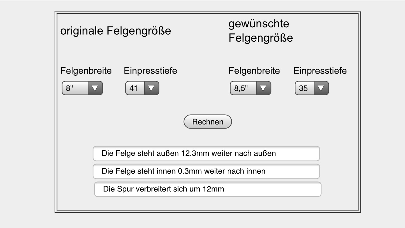Click the Einpresstiefe label under originale Felgengröße
Viewport: 405px width, 228px height.
coord(150,71)
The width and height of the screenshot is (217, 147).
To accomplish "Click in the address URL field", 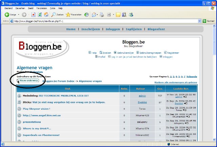I will point(102,21).
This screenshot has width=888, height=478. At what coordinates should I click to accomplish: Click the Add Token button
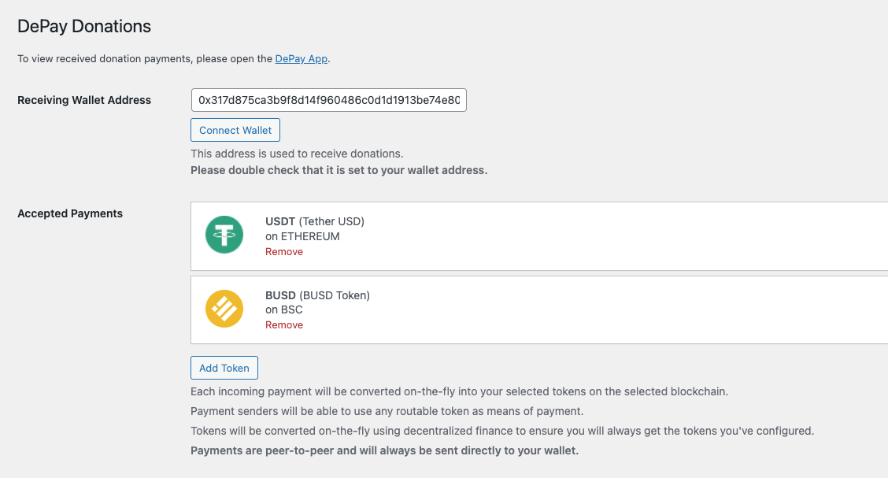tap(224, 368)
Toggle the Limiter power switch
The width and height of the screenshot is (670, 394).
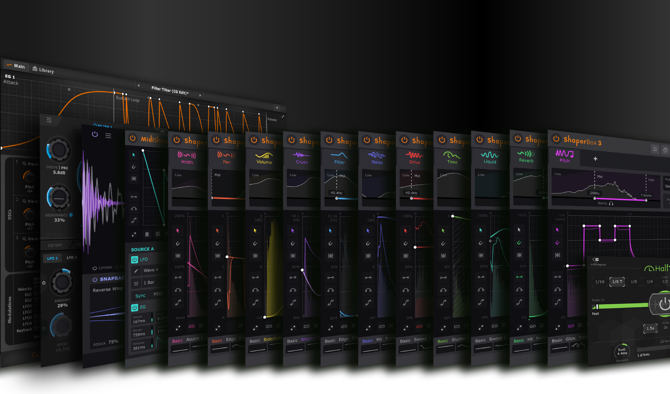pos(95,268)
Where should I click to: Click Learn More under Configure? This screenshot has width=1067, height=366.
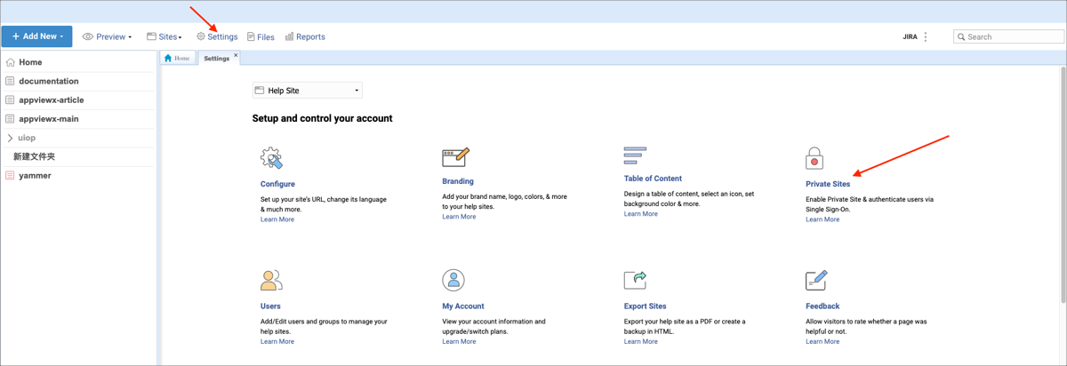click(277, 219)
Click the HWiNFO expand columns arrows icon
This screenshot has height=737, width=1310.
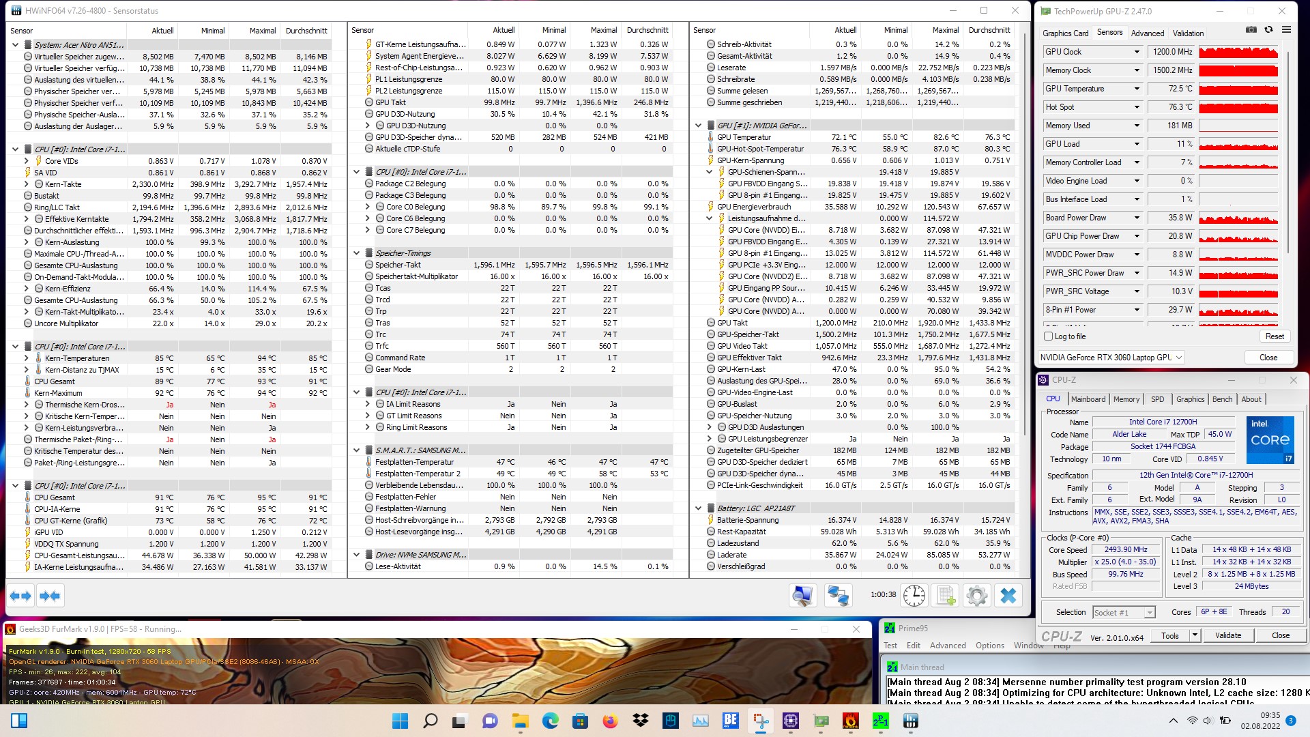tap(20, 596)
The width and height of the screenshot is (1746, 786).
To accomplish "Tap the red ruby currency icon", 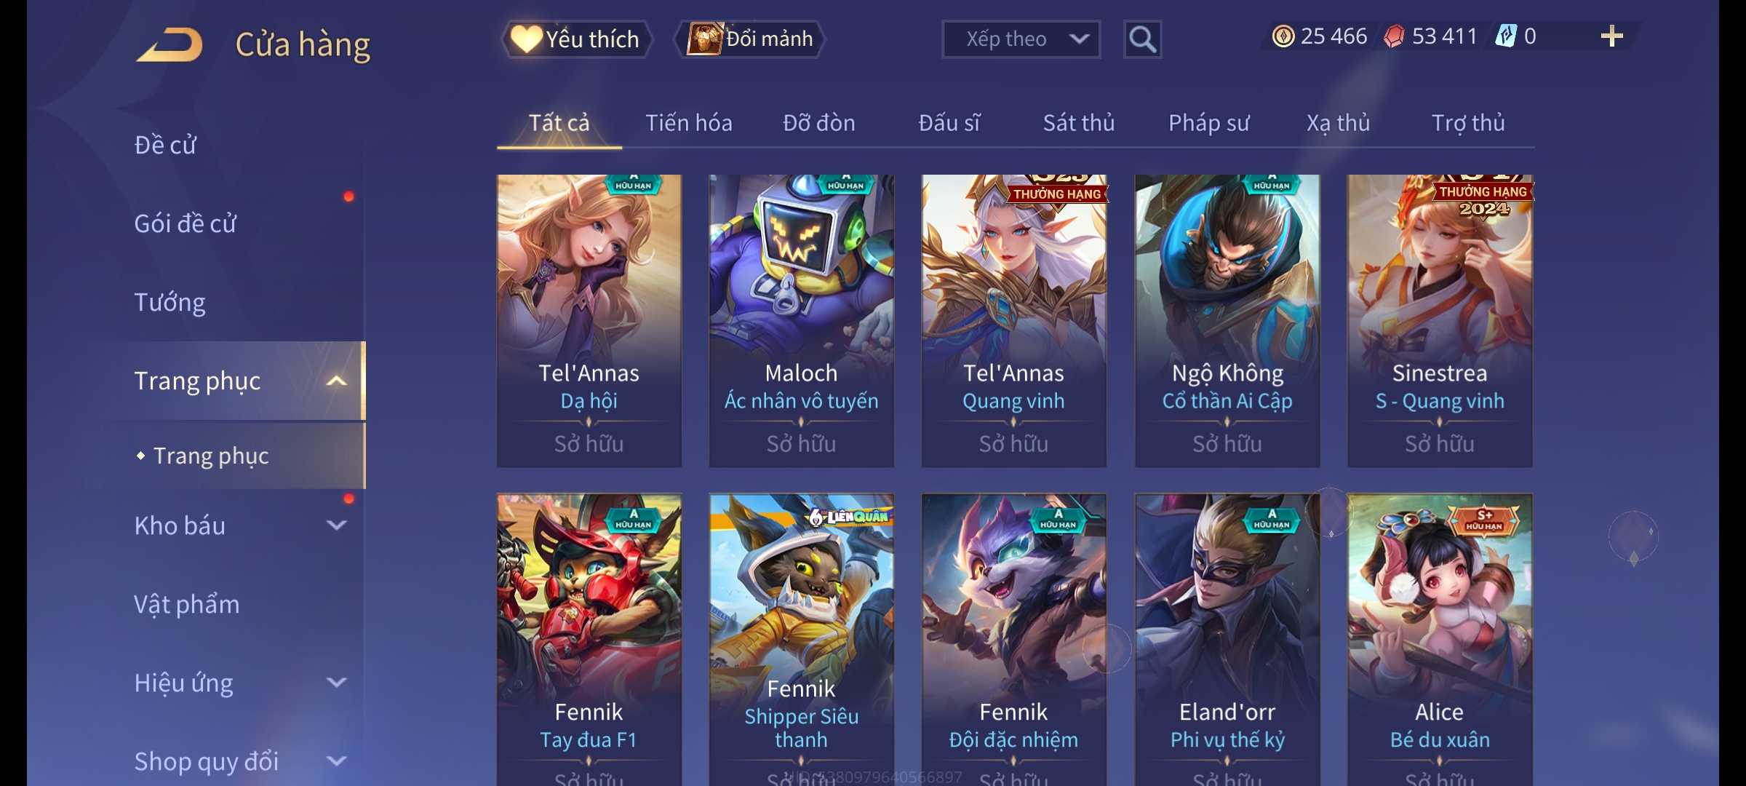I will point(1394,36).
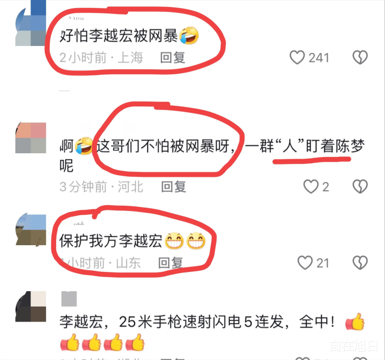The height and width of the screenshot is (360, 385).
Task: Tap the comment text 保护我方李越宏
Action: coord(111,241)
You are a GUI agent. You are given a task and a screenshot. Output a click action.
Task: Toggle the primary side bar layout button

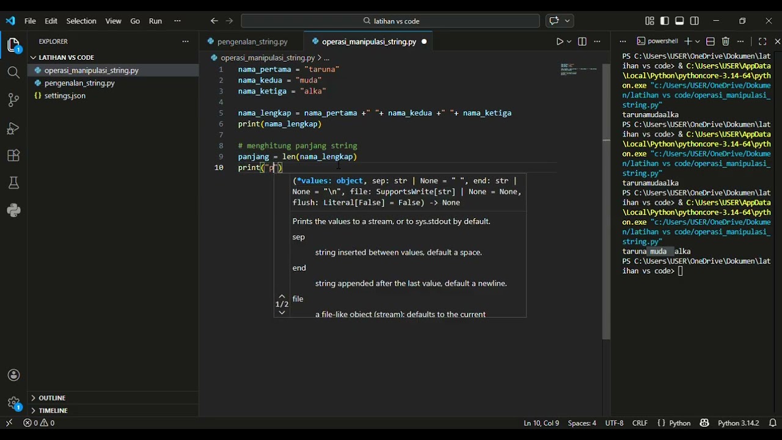pyautogui.click(x=665, y=21)
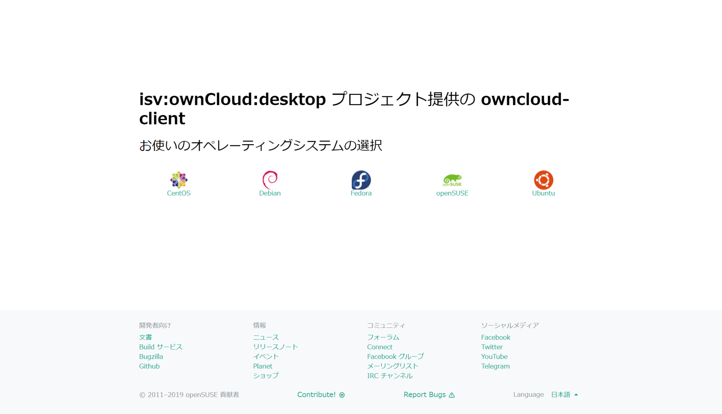Select the openSUSE distribution icon
Viewport: 722px width, 414px height.
pyautogui.click(x=452, y=180)
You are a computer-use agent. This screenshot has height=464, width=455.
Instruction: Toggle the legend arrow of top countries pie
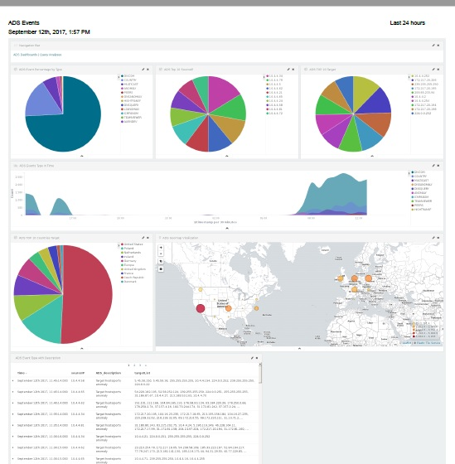pyautogui.click(x=119, y=245)
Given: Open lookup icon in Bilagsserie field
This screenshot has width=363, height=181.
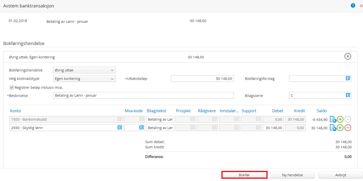Looking at the screenshot, I should pos(348,95).
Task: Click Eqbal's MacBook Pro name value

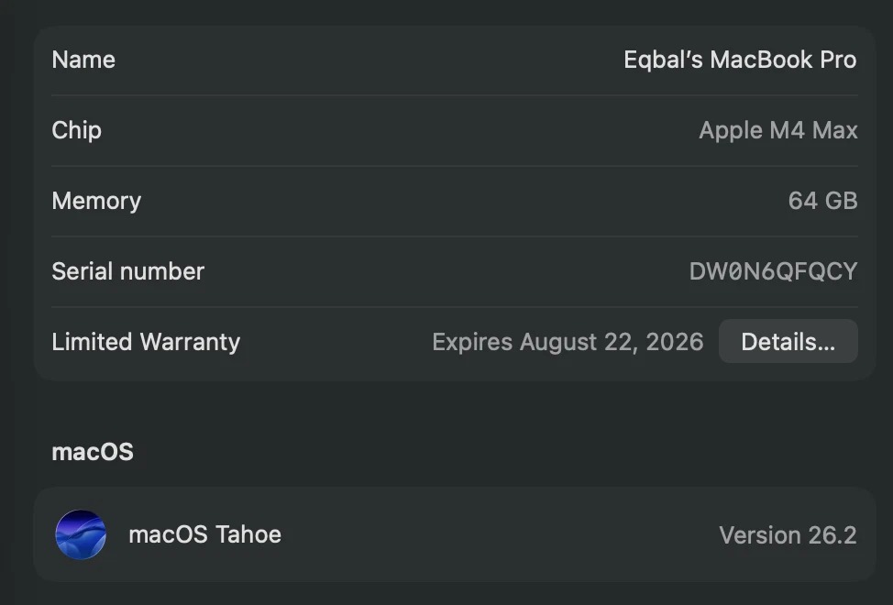Action: click(x=740, y=60)
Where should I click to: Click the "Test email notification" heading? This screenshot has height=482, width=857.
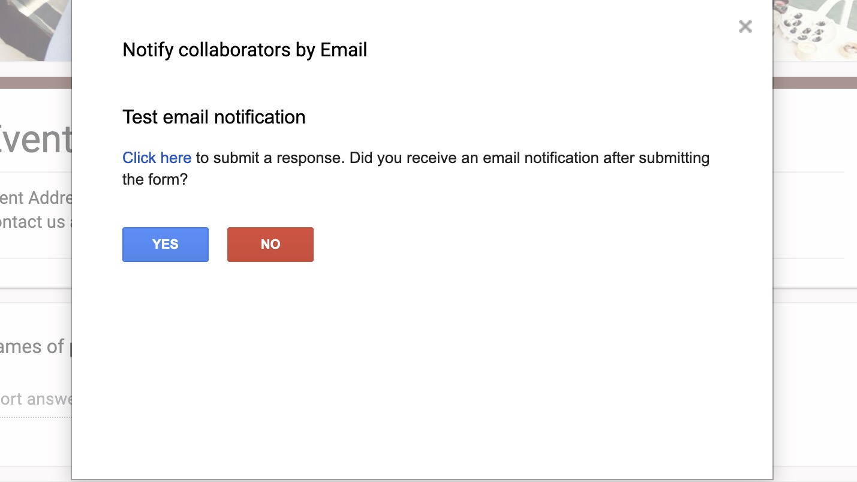[214, 117]
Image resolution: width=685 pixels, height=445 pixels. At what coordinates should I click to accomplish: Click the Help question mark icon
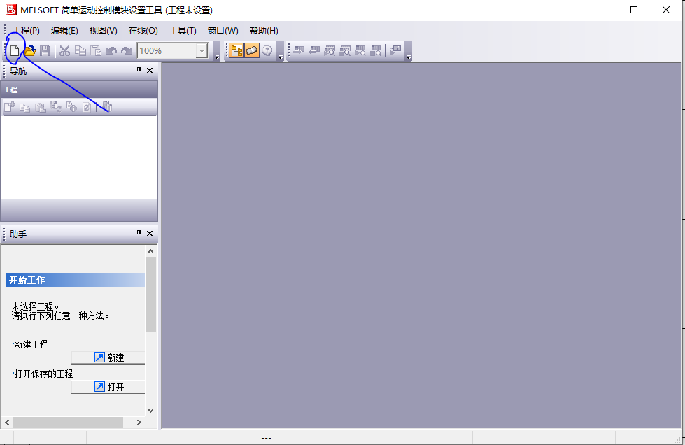[267, 50]
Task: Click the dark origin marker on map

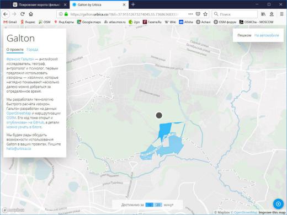Action: click(x=159, y=115)
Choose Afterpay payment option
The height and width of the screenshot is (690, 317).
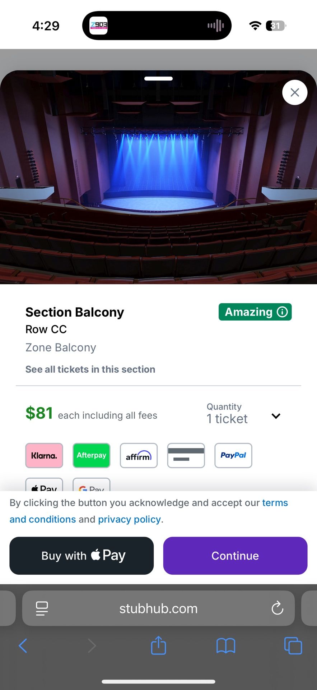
----------------------------------------
Recast the part of the data above that opens with the line containing "Toggle the Limiter power switch" and closes with the line containing "click(277, 219)" as a Markdown table with the columns Row and Line, one numbered row per line, skipping any blank lines. Leave the pictures out.

| Row | Line |
|---|---|
| 1 | Toggle the Limiter power switch |
| 2 | The width and height of the screenshot is (670, 394). |
| 3 | pos(95,268) |
| 4 | Where should I click to: Click Learn More under Configure? This screenshot has width=1067, height=366. |
| 5 | click(277, 219) |